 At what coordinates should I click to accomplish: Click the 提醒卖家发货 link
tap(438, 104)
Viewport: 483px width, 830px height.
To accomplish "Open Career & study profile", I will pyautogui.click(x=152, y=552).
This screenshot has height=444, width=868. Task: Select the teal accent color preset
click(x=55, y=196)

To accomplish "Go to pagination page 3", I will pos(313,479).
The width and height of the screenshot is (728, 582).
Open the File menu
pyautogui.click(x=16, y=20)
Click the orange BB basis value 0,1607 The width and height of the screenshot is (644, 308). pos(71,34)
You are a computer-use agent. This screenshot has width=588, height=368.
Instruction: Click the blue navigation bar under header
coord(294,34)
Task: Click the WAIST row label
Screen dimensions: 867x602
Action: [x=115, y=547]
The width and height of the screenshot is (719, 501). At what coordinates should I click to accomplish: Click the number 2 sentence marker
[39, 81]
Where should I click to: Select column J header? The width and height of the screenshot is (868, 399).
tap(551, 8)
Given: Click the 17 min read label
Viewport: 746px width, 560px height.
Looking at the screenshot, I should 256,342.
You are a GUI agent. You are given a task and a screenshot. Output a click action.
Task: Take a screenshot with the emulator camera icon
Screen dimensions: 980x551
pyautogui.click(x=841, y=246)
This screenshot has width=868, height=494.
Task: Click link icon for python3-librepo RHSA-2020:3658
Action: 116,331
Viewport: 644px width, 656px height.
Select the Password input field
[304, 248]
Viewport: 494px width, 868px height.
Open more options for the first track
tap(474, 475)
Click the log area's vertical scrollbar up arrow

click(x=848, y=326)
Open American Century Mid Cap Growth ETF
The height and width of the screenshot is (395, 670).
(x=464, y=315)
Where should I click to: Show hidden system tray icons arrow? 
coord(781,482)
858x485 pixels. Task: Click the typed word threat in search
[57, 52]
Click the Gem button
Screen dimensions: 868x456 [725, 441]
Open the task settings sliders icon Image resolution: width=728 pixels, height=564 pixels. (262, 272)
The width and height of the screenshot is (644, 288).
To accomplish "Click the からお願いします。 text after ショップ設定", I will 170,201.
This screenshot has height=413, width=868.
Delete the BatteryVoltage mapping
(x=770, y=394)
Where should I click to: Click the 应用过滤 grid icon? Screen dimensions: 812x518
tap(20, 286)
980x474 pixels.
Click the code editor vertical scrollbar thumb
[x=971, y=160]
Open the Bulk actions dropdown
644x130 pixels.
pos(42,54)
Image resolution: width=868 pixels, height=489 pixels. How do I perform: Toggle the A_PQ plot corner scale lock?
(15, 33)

• WHAT THIS TASK INVOLVES:
Retype the entries above. Match them exactly.

• OUTPUT OF THE TASK:
 At what coordinates should I click to accomplish: Click the 提醒卖家发货 link
tap(438, 104)
Viewport: 483px width, 830px height.
To accomplish "Open Career & study profile", I will pyautogui.click(x=152, y=552).
This screenshot has height=444, width=868. Task: Select the teal accent color preset
click(x=55, y=196)

To accomplish "Go to pagination page 3", I will pos(313,479).
The width and height of the screenshot is (728, 582).
Open the File menu
pyautogui.click(x=16, y=20)
Click the orange BB basis value 0,1607 The width and height of the screenshot is (644, 308). pos(71,34)
You are a computer-use agent. This screenshot has width=588, height=368.
Instruction: Click the blue navigation bar under header
coord(294,34)
Task: Click the WAIST row label
Screen dimensions: 867x602
Action: [x=115, y=547]
The width and height of the screenshot is (719, 501). At what coordinates should I click to accomplish: Click the number 2 sentence marker
[39, 81]
Where should I click to: Select column J header? The width and height of the screenshot is (868, 399).
tap(551, 8)
Given: Click the 17 min read label
Viewport: 746px width, 560px height.
Looking at the screenshot, I should 256,342.
You are a GUI agent. You are given a task and a screenshot. Output a click action.
Task: Take a screenshot with the emulator camera icon
Screen dimensions: 980x551
pyautogui.click(x=841, y=246)
This screenshot has width=868, height=494.
Task: Click link icon for python3-librepo RHSA-2020:3658
Action: 116,331
Viewport: 644px width, 656px height.
Select the Password input field
[304, 248]
Viewport: 494px width, 868px height.
Open more options for the first track
tap(474, 475)
Click the log area's vertical scrollbar up arrow

click(x=848, y=326)
Open American Century Mid Cap Growth ETF
The height and width of the screenshot is (395, 670).
(x=464, y=315)
Where should I click to: Show hidden system tray icons arrow? 
coord(781,482)
858x485 pixels. Task: Click the typed word threat in search
[57, 52]
Click the Gem button
Screen dimensions: 868x456 [725, 441]
Open the task settings sliders icon Image resolution: width=728 pixels, height=564 pixels. (262, 272)
The width and height of the screenshot is (644, 288).
To accomplish "Click the からお願いします。 text after ショップ設定", I will 170,201.
This screenshot has height=413, width=868.
Delete the BatteryVoltage mapping
(x=770, y=394)
Where should I click to: Click the 应用过滤 grid icon? Screen dimensions: 812x518
tap(20, 286)
980x474 pixels.
Click the code editor vertical scrollbar thumb
[x=971, y=160]
Open the Bulk actions dropdown
644x130 pixels.
pos(42,54)
Image resolution: width=868 pixels, height=489 pixels. How do I perform: Toggle the A_PQ plot corner scale lock?
(15, 33)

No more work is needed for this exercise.